Port | Required for |
---|---|
8081 | Web browsing when using standard PAC file addresses. |
8082 (default) |
Retrieving cloud service PAC files (standard PAC file address). |
8087 (default) |
Retrieving cloud service PAC file over HTTPS (standard PAC file address). |
8006 | End user single sign-on authentication. See Configure End User Single Sign-On settings. |
8089 | Secure form authentication. See Access Control tab. |
80 |
|
443 |
|
To guarantee availability, Forcepoint Web Security Cloud uses global load balancing to direct traffic across multiple geographic locations. In the event of localized connectivity issues, data center load balancing automatically routes requests to the next closest location. To make the most of the resilience offered by this infrastructure, users must be allowed to connect to the entire cloud network.

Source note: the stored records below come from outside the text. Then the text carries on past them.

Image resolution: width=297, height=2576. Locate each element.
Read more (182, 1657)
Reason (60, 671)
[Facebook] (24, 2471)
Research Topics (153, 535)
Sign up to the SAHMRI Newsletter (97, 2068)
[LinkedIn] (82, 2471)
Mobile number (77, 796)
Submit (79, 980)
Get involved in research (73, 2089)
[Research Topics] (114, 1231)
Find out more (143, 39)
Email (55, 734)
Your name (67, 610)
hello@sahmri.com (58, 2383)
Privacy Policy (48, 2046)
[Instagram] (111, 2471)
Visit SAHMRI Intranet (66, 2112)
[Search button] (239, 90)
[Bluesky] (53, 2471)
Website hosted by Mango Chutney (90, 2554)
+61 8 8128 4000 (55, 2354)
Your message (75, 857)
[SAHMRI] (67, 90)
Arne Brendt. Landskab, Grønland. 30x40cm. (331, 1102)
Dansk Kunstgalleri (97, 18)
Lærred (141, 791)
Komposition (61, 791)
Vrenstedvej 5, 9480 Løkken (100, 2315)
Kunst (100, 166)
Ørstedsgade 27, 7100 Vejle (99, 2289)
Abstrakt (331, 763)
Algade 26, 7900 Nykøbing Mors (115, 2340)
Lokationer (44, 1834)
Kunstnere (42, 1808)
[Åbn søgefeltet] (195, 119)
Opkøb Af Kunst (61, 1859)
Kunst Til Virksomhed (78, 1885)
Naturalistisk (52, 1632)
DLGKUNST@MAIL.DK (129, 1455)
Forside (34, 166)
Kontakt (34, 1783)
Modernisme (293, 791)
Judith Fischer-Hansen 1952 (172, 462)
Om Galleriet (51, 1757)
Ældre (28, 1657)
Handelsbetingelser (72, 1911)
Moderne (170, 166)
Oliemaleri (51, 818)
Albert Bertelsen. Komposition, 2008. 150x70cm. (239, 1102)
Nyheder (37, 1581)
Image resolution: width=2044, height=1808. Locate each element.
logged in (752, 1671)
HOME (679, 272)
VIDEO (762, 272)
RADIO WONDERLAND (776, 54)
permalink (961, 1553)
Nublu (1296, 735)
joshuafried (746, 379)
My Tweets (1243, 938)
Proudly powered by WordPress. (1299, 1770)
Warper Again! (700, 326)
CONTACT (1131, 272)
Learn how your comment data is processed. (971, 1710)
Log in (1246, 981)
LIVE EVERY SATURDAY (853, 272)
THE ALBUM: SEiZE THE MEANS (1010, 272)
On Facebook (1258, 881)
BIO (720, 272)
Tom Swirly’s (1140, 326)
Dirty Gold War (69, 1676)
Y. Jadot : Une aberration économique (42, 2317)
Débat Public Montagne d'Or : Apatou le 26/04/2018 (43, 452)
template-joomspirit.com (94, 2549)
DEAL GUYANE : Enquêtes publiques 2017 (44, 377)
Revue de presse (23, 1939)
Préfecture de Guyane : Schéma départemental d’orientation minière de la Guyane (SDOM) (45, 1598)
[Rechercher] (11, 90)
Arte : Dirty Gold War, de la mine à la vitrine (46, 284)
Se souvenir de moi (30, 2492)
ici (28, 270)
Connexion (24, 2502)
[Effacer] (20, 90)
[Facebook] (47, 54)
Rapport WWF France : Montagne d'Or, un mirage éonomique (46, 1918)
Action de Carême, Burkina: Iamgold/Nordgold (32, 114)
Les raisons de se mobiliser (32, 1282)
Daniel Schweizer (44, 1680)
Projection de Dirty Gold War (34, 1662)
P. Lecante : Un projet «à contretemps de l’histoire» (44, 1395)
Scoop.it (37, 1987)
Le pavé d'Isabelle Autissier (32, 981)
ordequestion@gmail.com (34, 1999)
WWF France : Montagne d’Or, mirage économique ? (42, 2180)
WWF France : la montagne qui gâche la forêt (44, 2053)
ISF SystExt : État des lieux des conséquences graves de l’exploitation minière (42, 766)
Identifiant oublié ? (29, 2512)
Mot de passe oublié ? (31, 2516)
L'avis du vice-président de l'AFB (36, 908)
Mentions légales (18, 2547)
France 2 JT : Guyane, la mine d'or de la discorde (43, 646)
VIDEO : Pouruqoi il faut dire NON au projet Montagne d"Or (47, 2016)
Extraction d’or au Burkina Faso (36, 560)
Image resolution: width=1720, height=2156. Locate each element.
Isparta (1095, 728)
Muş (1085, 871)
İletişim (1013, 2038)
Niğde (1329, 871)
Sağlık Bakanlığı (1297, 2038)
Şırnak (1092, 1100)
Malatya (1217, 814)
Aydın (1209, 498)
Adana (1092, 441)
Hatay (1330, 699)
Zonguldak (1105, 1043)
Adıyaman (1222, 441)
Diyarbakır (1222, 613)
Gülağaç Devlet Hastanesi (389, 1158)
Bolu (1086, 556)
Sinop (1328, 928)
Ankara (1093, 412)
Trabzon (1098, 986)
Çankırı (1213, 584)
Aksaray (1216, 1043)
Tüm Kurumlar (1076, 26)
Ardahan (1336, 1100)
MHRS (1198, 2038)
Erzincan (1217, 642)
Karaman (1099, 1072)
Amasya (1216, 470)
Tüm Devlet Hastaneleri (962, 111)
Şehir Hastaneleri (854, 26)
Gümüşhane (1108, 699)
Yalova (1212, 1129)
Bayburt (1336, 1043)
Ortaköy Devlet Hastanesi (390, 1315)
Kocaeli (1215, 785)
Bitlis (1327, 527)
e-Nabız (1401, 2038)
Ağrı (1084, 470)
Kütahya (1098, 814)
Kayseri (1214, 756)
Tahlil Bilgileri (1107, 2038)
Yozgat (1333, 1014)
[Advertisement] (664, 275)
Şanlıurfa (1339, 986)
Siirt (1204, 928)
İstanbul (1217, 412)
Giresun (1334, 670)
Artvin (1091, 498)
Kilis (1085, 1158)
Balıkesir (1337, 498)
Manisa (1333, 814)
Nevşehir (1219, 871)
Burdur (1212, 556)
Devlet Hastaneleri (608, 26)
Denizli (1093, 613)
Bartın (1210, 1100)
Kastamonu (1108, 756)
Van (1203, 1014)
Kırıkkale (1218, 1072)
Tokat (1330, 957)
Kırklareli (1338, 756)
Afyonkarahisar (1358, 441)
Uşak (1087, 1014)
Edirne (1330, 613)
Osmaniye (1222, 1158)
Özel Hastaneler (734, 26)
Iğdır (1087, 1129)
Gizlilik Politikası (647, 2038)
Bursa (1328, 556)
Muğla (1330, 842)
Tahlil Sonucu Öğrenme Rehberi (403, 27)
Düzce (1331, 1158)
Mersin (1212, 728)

For details of the IP address ranges in use by cloud service data centers, see the article Cloud service IP addresses and port numbers in the Forcepoint Knowledge Base.
In addition to the above, ports 80 and 443 can be used by:
- Block and notification page components, including stylesheets and images, served from a separate website used by the cloud infrastructure (not directly through the cloud proxy).
- Non-proxied destinations. IP addresses and domains configured using the Proxy Bypass setting are configured to route directly to the origin server. Browsers will connect directly via port 80 (or 443 for HTTPS).
- The roaming home page. Although this service is principally for remote users, you may choose to configure all browsers to use this as their home page. This page is always unproxied when using cloud service PAC files.
- The proxy query page. Users can access a query page to find out whether their browser settings are correct for accessing the proxy.